**TASK:** Scan the lines below for the string "breadcrumb" and copy every one that has it.

(Stored data)
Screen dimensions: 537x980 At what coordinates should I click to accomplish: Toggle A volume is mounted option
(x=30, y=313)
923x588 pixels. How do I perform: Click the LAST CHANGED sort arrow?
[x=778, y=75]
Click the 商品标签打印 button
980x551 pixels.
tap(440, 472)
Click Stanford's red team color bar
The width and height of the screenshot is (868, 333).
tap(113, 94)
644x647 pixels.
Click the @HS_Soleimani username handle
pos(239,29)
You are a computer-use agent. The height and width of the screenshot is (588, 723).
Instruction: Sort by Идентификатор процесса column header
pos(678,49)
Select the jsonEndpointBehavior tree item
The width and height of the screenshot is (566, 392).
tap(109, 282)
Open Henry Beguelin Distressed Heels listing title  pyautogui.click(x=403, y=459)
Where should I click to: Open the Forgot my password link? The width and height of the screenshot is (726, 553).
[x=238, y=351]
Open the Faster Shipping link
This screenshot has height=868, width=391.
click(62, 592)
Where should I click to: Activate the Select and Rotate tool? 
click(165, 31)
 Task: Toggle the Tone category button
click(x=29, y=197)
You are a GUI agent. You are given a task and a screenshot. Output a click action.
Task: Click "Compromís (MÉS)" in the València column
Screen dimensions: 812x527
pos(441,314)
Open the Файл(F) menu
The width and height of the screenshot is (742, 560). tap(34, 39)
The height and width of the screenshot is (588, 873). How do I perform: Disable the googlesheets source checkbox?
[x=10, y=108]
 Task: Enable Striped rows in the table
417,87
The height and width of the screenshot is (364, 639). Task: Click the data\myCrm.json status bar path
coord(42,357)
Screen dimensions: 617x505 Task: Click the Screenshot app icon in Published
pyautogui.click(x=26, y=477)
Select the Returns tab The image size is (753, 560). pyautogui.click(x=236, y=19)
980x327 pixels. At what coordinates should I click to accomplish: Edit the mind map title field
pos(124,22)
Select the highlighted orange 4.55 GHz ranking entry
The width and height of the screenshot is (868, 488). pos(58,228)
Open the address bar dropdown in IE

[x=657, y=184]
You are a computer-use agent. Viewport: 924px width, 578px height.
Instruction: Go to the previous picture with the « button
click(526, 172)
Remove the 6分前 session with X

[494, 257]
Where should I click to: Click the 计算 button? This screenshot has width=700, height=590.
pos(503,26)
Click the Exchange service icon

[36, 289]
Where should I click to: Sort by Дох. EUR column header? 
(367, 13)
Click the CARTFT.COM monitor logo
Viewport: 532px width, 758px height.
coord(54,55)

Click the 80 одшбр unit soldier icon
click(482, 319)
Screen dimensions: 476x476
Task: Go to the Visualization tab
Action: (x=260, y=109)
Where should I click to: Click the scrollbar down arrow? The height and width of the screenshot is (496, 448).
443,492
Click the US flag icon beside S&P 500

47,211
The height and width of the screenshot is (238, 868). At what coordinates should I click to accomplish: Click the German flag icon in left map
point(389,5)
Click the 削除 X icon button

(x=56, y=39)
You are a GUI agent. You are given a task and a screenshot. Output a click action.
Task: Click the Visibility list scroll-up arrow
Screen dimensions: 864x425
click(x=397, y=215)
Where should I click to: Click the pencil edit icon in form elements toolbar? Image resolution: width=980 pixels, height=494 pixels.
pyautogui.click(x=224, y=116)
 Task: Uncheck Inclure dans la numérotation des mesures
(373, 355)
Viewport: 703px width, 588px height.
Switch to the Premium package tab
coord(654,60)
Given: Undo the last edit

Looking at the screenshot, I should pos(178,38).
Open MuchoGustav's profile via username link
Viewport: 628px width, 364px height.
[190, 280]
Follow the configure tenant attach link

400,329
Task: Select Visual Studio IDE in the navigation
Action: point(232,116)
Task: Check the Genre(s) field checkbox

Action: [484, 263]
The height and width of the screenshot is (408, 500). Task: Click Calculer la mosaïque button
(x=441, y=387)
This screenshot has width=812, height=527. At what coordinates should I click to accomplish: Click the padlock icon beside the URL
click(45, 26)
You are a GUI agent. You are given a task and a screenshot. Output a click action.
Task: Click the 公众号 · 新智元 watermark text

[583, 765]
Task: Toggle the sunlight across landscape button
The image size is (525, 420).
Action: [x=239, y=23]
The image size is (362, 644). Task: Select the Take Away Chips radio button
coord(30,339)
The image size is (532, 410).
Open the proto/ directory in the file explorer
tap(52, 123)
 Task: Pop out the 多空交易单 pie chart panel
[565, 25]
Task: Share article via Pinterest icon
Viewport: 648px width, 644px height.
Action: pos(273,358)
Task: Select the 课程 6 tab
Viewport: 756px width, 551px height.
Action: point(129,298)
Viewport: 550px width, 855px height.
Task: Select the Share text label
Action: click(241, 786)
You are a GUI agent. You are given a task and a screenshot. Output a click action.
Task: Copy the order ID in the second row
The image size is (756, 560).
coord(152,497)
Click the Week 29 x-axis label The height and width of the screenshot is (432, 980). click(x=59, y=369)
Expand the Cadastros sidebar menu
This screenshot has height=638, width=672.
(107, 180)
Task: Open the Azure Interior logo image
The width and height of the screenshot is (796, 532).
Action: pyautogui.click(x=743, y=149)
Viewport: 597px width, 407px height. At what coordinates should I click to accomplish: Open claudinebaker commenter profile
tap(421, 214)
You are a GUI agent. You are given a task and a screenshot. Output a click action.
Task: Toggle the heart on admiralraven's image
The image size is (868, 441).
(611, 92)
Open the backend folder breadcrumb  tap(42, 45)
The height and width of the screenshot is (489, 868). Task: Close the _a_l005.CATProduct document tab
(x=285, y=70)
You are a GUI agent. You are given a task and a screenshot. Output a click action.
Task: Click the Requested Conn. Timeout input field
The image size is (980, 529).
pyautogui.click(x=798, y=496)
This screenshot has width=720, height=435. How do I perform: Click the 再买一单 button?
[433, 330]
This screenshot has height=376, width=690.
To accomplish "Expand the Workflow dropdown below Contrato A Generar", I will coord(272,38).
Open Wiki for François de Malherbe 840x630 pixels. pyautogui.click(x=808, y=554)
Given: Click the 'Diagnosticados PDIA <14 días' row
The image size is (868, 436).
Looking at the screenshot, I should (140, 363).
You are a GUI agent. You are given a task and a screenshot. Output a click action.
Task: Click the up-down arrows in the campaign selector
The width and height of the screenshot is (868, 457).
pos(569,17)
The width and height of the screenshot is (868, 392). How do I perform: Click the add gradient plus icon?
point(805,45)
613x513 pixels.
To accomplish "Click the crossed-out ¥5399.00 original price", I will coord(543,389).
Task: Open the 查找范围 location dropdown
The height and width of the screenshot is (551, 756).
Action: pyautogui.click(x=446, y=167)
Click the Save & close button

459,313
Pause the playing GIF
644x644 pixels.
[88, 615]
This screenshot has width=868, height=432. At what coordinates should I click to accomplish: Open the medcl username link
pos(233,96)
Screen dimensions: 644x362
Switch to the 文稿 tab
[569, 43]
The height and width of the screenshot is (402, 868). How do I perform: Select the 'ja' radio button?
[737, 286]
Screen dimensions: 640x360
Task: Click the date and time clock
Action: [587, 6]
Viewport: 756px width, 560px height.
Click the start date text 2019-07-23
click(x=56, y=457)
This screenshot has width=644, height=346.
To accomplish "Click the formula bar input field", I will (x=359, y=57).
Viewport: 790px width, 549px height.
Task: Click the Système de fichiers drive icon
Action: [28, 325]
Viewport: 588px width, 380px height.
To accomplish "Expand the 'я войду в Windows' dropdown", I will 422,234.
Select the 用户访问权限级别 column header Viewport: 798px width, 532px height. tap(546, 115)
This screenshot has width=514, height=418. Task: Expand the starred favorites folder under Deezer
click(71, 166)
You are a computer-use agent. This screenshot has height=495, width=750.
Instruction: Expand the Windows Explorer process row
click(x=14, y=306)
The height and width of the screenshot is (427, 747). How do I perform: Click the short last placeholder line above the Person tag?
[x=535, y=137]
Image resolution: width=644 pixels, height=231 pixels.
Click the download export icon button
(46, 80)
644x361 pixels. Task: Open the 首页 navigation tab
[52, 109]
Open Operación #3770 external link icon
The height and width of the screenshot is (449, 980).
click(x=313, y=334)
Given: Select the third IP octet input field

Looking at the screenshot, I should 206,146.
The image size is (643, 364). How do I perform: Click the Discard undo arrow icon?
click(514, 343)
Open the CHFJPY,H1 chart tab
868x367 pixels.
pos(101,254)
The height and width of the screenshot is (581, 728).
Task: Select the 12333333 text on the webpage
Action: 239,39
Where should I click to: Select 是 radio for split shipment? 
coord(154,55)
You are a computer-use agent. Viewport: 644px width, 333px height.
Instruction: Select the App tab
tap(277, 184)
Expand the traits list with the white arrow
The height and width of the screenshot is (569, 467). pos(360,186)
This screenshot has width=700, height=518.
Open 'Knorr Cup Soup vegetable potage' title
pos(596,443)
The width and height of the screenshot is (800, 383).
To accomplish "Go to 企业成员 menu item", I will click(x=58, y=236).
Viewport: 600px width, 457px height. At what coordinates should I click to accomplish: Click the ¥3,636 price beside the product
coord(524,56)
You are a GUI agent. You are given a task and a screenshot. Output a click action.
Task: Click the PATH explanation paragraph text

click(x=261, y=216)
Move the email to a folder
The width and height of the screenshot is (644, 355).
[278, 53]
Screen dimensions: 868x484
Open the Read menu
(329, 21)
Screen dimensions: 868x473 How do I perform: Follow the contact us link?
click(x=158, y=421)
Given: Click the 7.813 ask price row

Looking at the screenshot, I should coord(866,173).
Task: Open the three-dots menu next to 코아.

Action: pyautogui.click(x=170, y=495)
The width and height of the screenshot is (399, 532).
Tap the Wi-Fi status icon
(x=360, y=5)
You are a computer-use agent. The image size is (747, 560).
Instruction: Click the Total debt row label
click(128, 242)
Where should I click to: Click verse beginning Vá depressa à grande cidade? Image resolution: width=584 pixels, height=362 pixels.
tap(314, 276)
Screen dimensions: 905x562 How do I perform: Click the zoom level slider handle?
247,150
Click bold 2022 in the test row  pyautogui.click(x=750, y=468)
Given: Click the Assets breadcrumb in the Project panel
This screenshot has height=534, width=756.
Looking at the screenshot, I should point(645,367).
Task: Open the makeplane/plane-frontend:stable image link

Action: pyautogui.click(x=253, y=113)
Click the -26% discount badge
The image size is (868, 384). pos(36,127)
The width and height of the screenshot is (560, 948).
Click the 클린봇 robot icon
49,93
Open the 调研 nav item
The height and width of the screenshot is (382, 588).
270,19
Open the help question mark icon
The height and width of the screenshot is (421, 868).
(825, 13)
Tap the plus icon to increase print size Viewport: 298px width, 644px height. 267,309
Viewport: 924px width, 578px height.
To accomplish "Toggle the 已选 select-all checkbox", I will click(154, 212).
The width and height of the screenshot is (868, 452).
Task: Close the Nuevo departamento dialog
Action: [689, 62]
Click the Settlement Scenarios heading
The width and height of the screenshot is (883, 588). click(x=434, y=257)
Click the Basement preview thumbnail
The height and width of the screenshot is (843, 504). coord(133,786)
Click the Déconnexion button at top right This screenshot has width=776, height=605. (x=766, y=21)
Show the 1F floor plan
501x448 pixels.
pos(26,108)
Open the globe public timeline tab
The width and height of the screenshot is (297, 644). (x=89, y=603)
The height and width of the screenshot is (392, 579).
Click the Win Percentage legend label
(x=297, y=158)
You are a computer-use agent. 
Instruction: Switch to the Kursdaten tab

**YOUR SOLUTION:**
Open the backend folder breadcrumb  tap(42, 45)
Given: Click the Assets breadcrumb in the Project panel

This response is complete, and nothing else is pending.